RB: There is no such thing as bad publicity when it comes to turning heads. Yet again, I refer to the educational mandate that we all ignore only at our peril. You say you’re not in favor of the reviewers, or the brand of preaching practiced at Beer Advocate? Fine, then start your own damned church, but don’t withdraw into a shell and decry all comments, because turtle shell marketing can’t help craft beer at all. AT ALL. Everyone on the inside has had our issues with entities like Beer Advocate, but just look at the work these entities do to attract potential patrons to our side of the street! Besides, recently I’ve been using Beer Advocate and Rate Beer quite a lot to compare and contrast their respective takes on beer style definition, not so I can flaunt my nouveau riche attitude (i.e., I’ve been around this for more than two decades without striking the mother lode), but because is it helpful to me as I seek ways of educating prospective adherents.

Have I mentioned the importance of education?
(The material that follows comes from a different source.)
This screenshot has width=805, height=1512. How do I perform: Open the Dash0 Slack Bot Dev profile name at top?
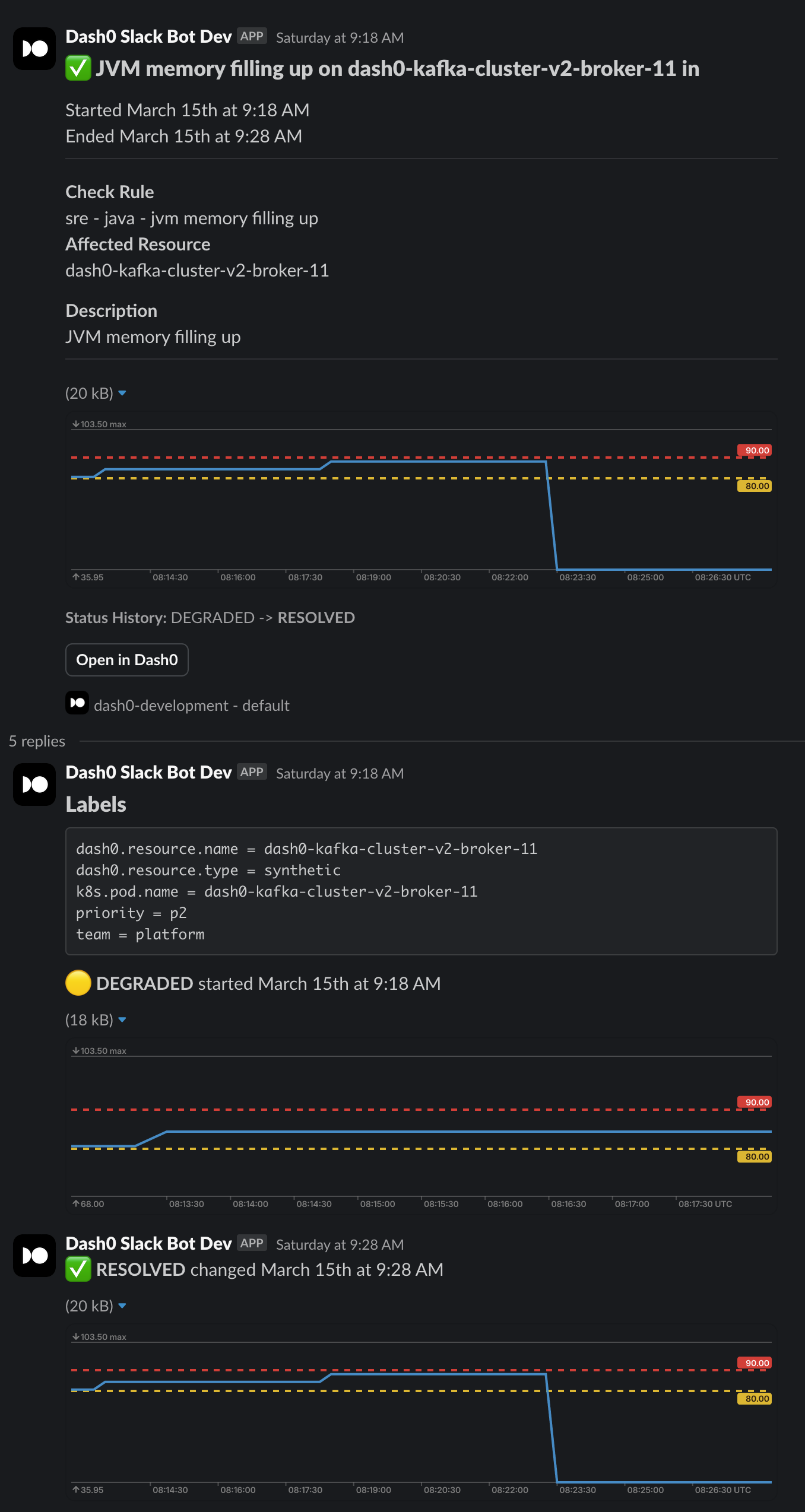(148, 37)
NH: No longer is it good enough to say that a beer has a citrusy aroma or a grapefruit hop nose. Now, it’s grapefruit “pith.” Really?! Pith?! Come on….save the pretentious “notes of vine-ripened figs, off-set by a pumpernickel bread crust and grapefruit pith” for the wine world! It’s friggin’ beer, people! ”I hand wash my chalice with spring water, an Indian cotton wash cloth and handmade soap and and store it on a pillow made of the finest crushed velvet between my tasting sessions.” Beer is social and beer is fun and sometimes drinking one out of a red plastic cup is perfectly awesome!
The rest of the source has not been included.